Pero la guerra estaba al acecho. Lista para resucitar para volverse total. La corrupción, el tráfico de armas, el clima de locura, la profunda desestabilización de África, Medio Oriente, las persecuciones de los regímenes totalitarios, crearon nuevos pueblos oprimidos. Así, el portal de la calle Poggio Mojano 8, con naturalidad, se abrió de nuevo para los oprimidos, que ya no eran romanos como en 1943, sino rumanos, rusos, ucranianos, somalíes, congoleños, sirios, afganos, gitanos.
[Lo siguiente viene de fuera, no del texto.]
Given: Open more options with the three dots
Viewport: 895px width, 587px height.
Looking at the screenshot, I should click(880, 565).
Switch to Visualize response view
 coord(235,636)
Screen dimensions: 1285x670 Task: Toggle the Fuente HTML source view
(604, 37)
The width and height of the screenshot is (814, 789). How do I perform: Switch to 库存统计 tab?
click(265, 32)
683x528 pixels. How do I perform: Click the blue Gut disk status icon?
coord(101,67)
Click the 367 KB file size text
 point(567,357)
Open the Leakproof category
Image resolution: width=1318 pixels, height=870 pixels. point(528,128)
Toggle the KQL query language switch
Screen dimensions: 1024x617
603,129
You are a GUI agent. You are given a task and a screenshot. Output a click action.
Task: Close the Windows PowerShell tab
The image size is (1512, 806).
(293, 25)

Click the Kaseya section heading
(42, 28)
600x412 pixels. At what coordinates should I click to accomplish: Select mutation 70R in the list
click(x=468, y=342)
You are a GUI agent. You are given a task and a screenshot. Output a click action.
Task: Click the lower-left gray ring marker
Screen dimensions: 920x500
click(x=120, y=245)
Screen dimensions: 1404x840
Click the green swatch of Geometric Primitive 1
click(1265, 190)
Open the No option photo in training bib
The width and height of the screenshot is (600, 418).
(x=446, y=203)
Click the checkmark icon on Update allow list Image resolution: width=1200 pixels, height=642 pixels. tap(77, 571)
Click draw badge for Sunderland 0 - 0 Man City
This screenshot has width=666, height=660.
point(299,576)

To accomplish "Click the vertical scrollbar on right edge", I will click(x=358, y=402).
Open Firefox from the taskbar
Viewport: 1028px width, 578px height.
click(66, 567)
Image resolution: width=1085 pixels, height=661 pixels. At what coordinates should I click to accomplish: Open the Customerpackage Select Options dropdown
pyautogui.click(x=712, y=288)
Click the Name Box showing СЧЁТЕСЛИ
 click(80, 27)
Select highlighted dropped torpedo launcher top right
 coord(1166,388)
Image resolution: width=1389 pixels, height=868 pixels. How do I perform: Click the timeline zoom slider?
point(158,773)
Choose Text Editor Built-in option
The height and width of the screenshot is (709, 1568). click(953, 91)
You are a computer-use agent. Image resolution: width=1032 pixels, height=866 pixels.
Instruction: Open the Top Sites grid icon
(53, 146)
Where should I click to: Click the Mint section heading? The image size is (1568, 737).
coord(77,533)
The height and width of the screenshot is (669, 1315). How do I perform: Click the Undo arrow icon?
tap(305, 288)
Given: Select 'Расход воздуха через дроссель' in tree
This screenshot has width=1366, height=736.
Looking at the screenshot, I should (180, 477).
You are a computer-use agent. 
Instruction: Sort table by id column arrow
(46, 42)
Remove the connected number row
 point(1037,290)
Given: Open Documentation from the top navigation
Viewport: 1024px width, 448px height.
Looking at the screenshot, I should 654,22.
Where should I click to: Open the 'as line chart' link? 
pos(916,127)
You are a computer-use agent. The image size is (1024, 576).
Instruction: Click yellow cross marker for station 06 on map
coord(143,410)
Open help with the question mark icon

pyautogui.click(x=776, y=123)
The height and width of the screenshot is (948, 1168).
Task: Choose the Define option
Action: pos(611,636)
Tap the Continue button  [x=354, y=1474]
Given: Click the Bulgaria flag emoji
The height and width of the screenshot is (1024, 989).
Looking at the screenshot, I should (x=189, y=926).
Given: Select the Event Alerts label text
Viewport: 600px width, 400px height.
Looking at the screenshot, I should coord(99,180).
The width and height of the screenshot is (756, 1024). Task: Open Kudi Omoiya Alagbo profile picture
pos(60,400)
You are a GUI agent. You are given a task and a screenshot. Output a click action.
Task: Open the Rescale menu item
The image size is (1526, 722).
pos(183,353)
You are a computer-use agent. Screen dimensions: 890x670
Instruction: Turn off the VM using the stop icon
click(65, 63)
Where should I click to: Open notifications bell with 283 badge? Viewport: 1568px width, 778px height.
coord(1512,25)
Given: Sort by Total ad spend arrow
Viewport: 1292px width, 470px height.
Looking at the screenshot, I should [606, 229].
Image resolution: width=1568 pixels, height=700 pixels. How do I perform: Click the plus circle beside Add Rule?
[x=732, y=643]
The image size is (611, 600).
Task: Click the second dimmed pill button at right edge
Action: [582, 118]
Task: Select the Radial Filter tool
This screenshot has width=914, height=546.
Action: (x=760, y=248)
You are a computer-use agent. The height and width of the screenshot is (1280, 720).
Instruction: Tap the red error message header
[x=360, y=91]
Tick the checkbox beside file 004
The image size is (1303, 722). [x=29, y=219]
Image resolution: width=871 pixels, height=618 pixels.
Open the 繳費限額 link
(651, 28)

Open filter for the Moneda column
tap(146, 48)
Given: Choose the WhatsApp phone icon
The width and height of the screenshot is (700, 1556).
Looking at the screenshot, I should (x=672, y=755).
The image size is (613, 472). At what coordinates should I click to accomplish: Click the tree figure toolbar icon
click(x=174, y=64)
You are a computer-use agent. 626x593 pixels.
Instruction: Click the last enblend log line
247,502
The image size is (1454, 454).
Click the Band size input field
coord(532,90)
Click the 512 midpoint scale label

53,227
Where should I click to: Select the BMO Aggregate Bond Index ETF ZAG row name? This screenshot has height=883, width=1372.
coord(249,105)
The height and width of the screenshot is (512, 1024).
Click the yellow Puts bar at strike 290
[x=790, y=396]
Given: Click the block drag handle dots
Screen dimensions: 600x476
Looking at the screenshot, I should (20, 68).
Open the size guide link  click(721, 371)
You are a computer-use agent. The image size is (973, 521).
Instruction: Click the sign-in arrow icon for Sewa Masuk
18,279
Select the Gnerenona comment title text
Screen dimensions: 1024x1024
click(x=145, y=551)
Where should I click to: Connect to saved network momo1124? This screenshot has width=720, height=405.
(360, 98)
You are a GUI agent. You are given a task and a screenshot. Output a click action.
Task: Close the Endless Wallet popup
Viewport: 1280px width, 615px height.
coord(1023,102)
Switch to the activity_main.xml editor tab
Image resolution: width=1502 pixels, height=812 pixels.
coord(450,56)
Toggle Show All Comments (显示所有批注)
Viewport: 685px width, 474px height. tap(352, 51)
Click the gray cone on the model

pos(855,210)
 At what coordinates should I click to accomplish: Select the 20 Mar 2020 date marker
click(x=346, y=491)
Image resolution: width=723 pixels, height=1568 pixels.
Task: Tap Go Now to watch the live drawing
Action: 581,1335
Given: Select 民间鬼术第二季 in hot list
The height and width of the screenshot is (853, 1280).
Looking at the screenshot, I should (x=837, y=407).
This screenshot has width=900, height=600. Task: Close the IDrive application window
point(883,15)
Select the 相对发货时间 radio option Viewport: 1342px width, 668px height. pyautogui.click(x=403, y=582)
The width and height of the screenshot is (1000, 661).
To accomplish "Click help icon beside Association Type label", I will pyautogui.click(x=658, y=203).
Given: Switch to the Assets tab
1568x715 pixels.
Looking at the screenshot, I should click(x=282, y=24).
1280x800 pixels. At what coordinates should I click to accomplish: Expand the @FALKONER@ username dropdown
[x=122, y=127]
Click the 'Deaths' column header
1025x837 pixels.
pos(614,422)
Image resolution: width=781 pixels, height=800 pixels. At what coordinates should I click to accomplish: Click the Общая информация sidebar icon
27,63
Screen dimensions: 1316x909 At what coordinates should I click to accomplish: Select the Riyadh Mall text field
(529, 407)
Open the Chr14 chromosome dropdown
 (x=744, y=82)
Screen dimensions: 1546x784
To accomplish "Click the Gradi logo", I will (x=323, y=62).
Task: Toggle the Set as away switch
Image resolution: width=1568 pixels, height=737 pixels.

Actualmente los huéspedes de las siete habitaciones que ya fueron de las SS primero y de los refugiados judíos después, son doce. Las hermanas franciscanas de la Misericordia han puesto a su disposición el segundo piso del convento. Y la gente llega y se va procedente de todo el mundo. Llegan niños, incluso nacen. Llegan madres cargadas de dolores, con hijos nacidos en el miedo, incluso en la violencia, vivida como fatalidad inevitable. El convento es de nuevo un hospital que cuida seres humanos en pedazos. El navío que, en secreto, siempre estará listo para embarcar desde calle Poggio Mojano 8 a “los oprimidos” de toda guerra.